● **INFORMATION SUPPLIED**:

**********

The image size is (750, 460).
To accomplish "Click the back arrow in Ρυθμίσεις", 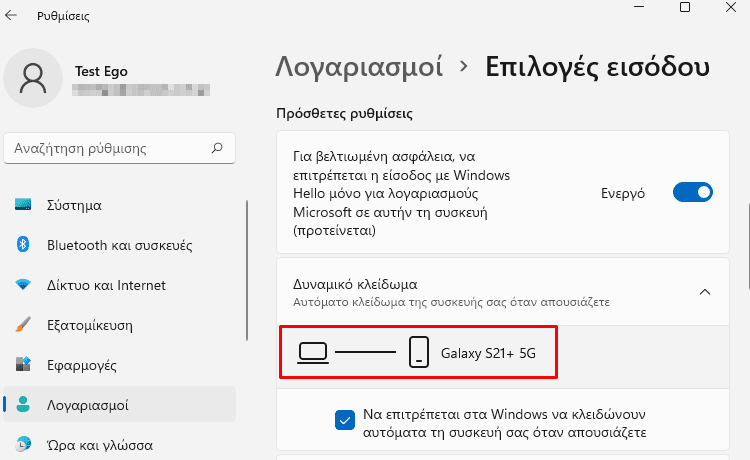I will [x=11, y=15].
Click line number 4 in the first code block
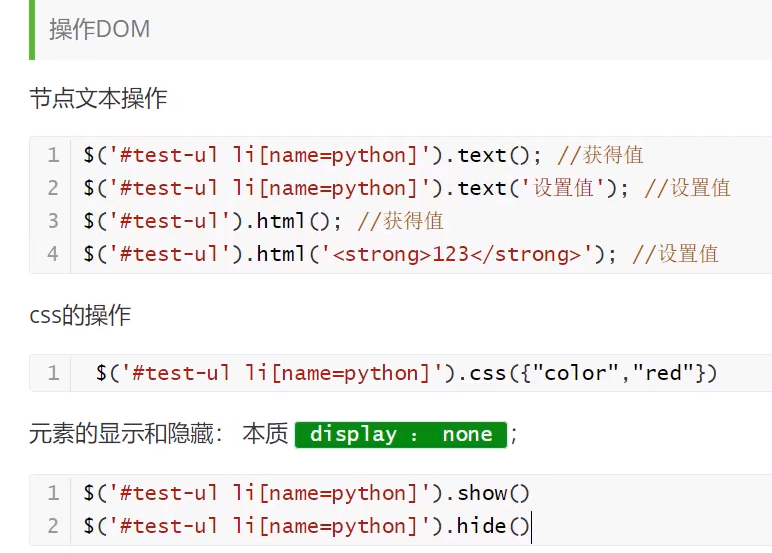The image size is (772, 553). click(x=52, y=254)
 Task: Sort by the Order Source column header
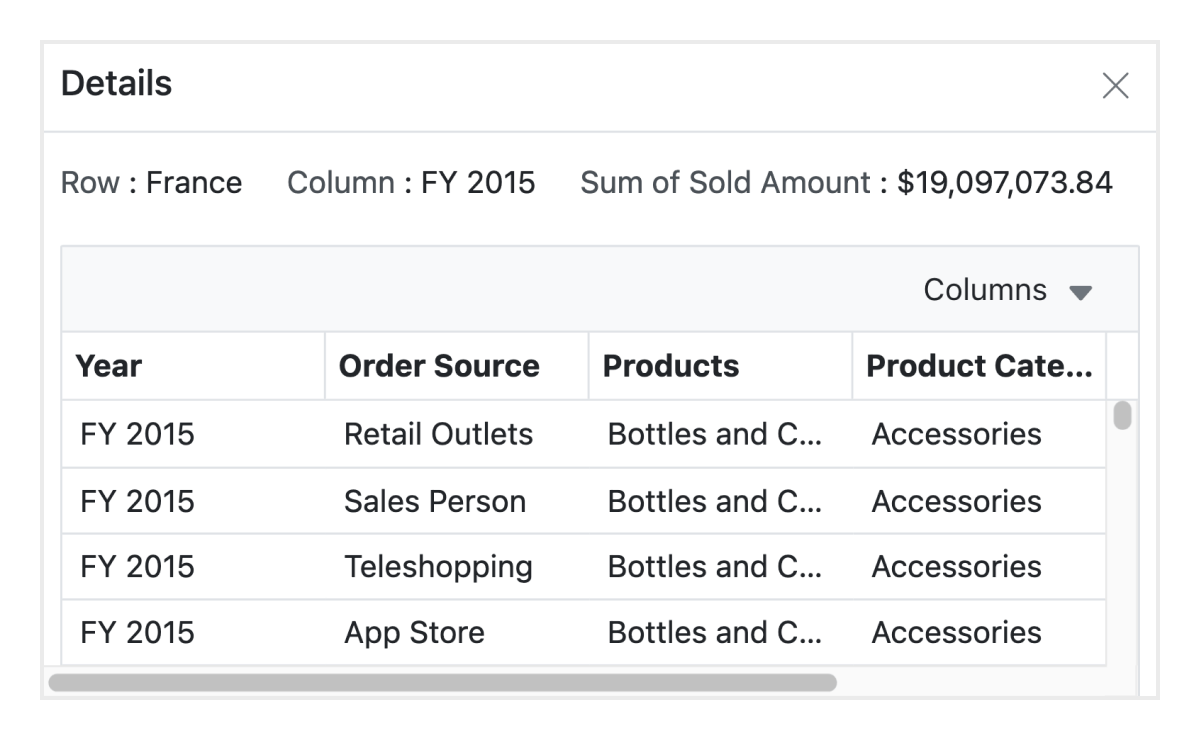[440, 365]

**********

From the line with "Click line number 4 in the first code block" to the final line of the entries above, reproduce each line exactly and nothing else; the pictures stay out.

Click line number 4 in the first code block
The image size is (772, 553). click(x=52, y=254)
 Task: Sort by the Order Source column header
[440, 365]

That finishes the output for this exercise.